Exercise. Continue the article on the Bilqees Sarwar Foundation from the point where it stops.

Document segment.
+===+
Bilqees Sarwar Foundation
- Formation: 2005; 21 years ago
- Founder: Farhan Sarwar
- Focus: Healthcare, Education, Ambulance, Humanitarian Aid
- Headquarters: Lahore, Pakistan
- Region served: Globally
- Method: Donations and Grants
- Website: www.bsfoundation.com

= Bilqees Sarwar Foundation =

Pakistani not-for-profit organisation

The Bilqees Sarwar Foundation (BSF) is a registered non-profit organization based in Lahore, Pakistan, which provides public health and education support to the local community as well as around the world. It was established by the Sarwar family, and cooperates with NRS International, a Dubai-based disaster relief supplier with a manufacturing facility in Pakistan.
+===+
Records shown.
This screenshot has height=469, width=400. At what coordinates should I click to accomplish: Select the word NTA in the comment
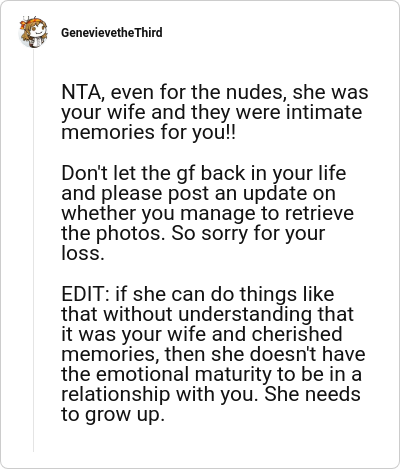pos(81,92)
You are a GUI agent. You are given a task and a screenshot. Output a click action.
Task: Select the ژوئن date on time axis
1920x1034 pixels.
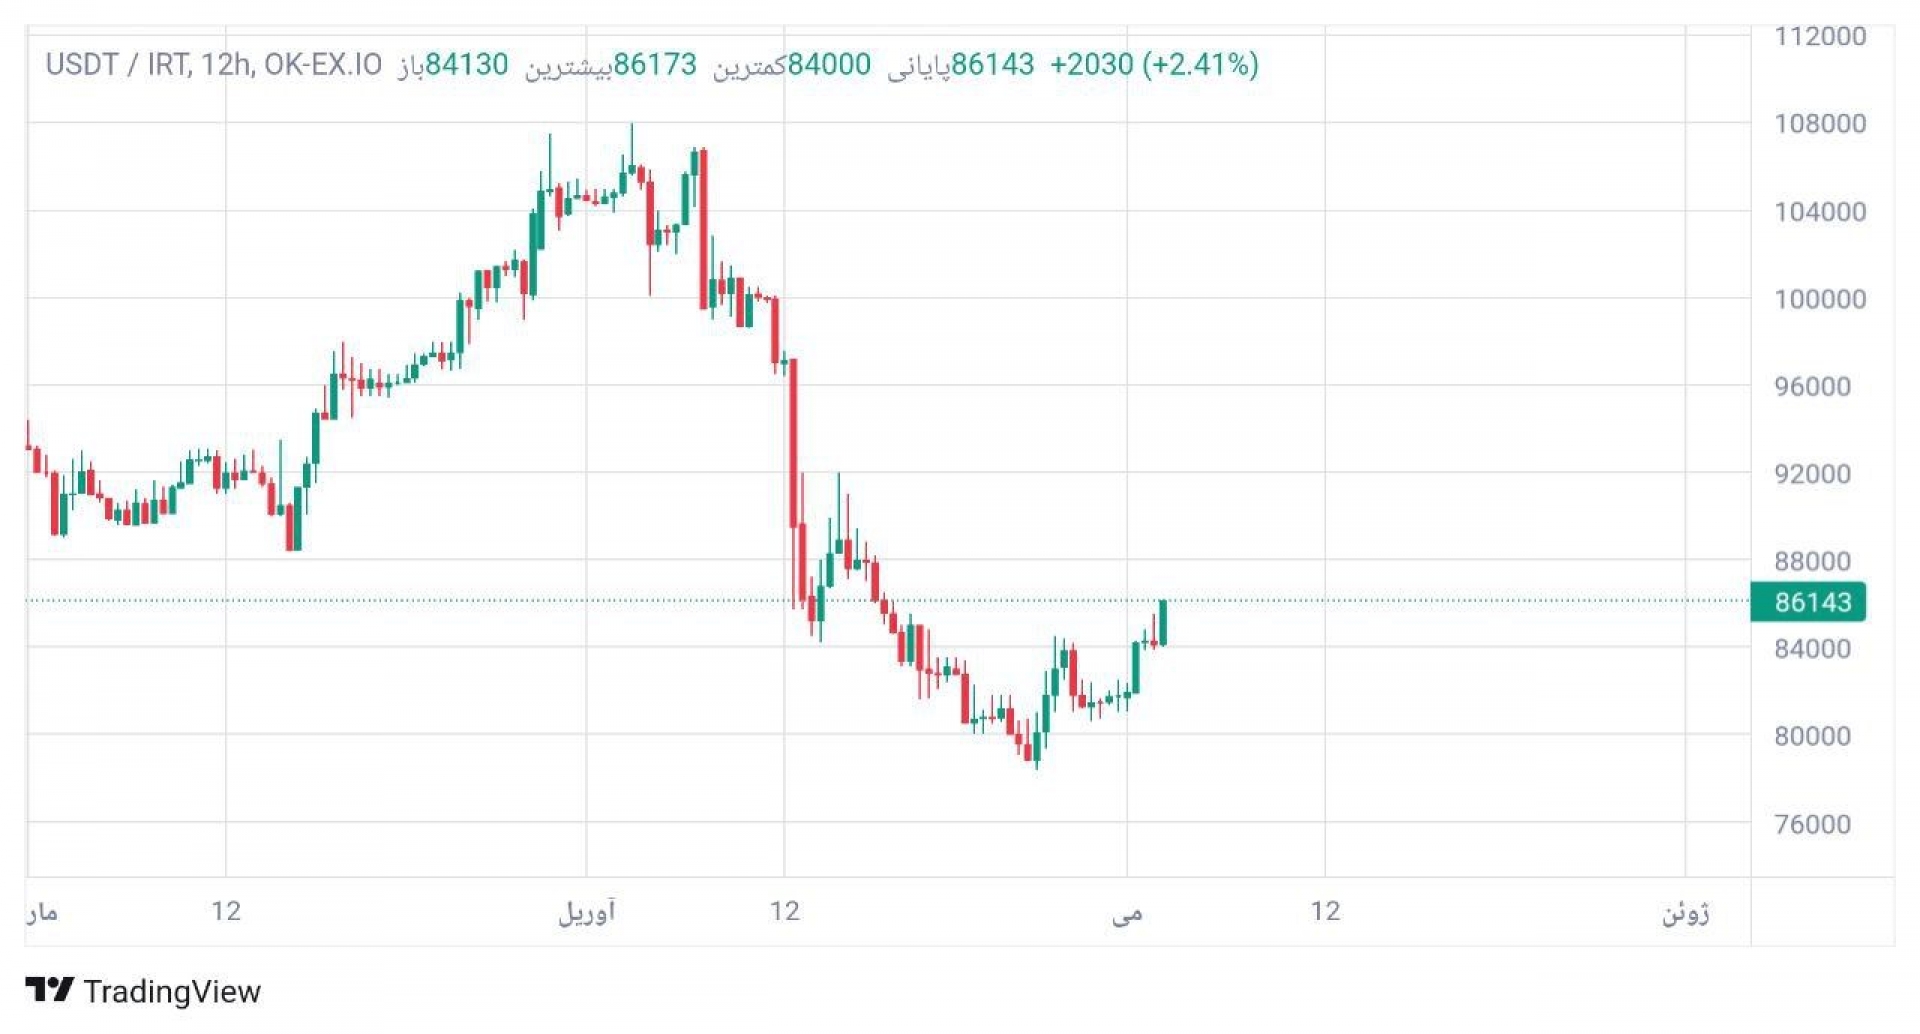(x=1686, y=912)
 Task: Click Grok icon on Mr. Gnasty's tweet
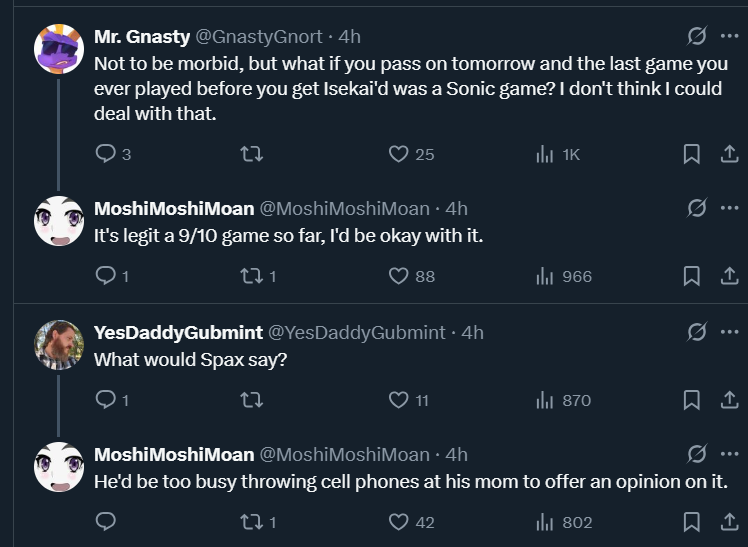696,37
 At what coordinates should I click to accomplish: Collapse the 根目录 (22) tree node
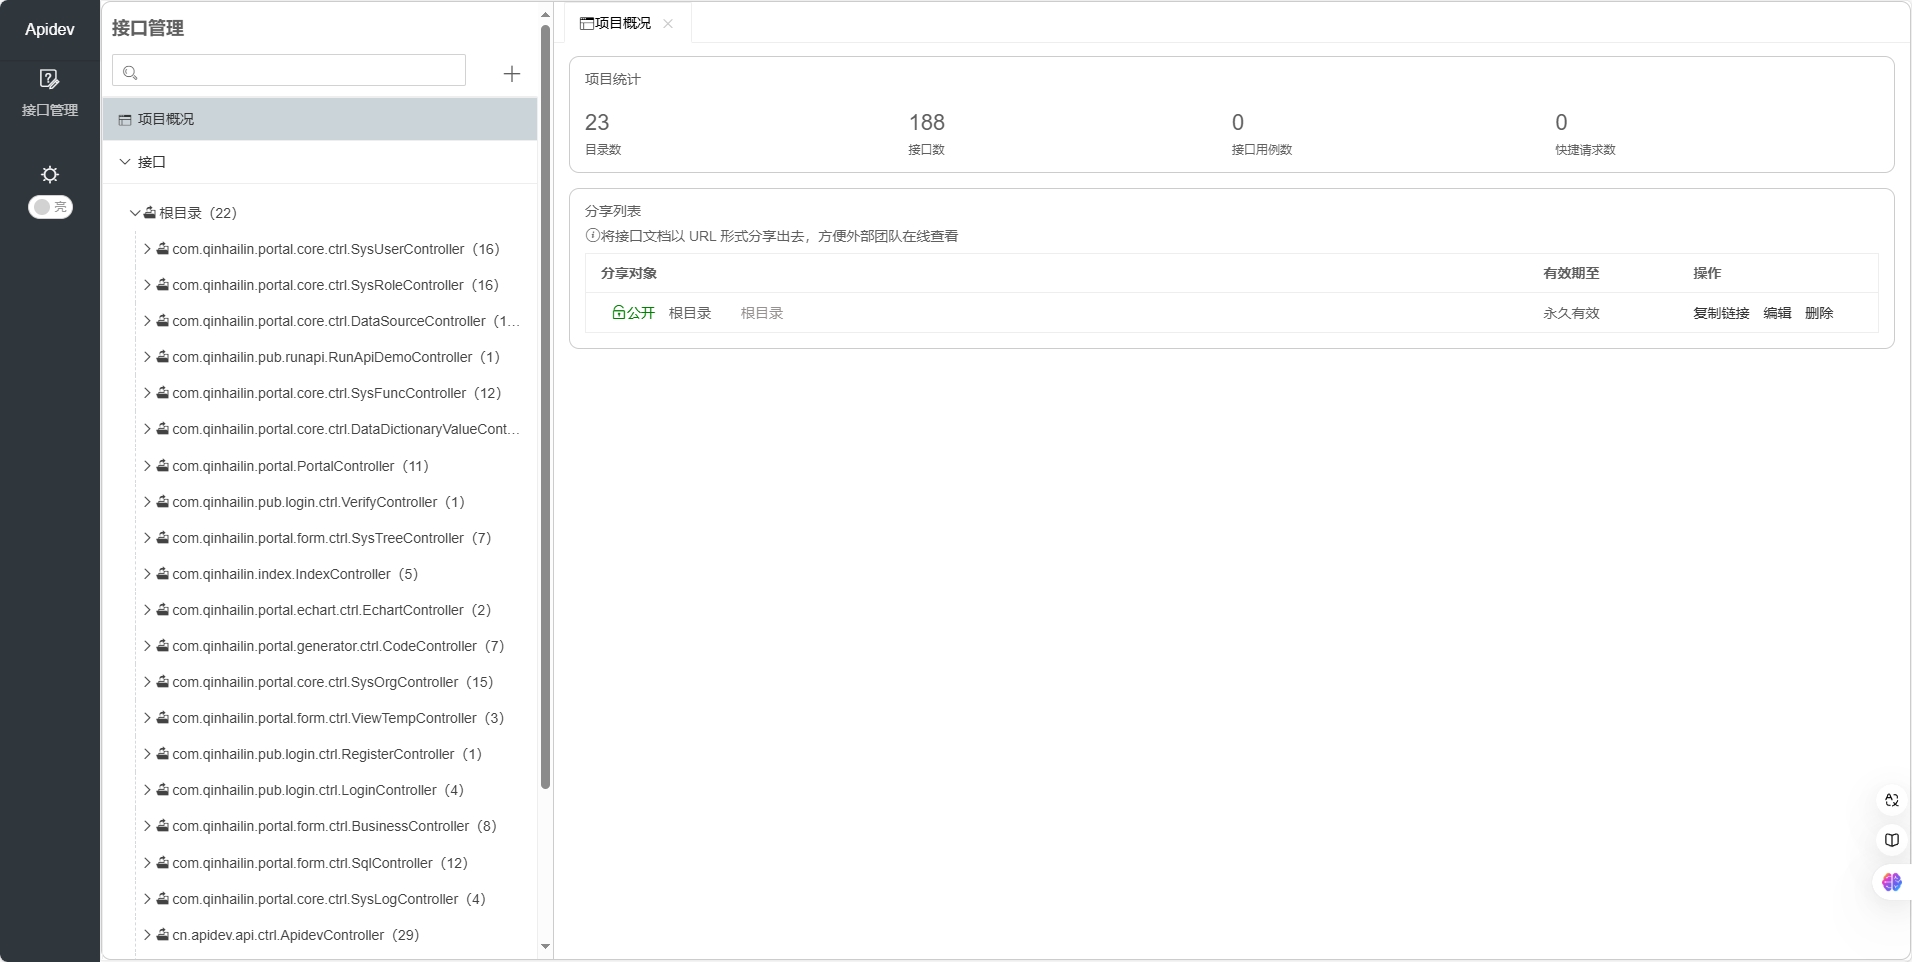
+===+
Reply to the exercise.
== Public Health Initiatives ==

=== Razia Begum Dialysis Centre at Bilqees Sarwar Hospital ===
The Bilqees Sarwar Hospital (BSH) provides the employees of the HSNDS factory, their family, and patients in Pakistan with free and subsidized healthcare; this includes 50 dialysis machines to use without a cost and free eye-care treatments ranging from laser vision correction to minor surgeries. Since its inception, the hospital has served a community of 500,000 citizens and treats up to 3,000 eye patients per month. The hospital offers a range of other services, including:
- Ophthalmology
- Complete lab testing facility
- Consulting general practitioner
- Ultrasound
- Electrocardiography (ECG)
- Pharmacy

In June, 2016 BSF established Razia Begum Dialysis Centre (RBDC) near Kahna, to treat patients with kidney disease free of charge. The centre provides free dialysis to up to 4,500 patients on a monthly basis, and has provided 5,792 dialysis treatment to date.

=== Mobile Clinic in Syrian Refugee Camps ===
BSF has supported Alseeraj for Development and Healthcare in order for it to continue its mobile medical clinic in Syrian refugee camps in eastern Lebanon.

=== Mayo Hospital Renovations ===
BSF has donated to several departments of Mayo Hospital in Punjab, Pakistan:
- Neurology Ward
- East Medical Ward (Male)
- East Medical Ward (Female)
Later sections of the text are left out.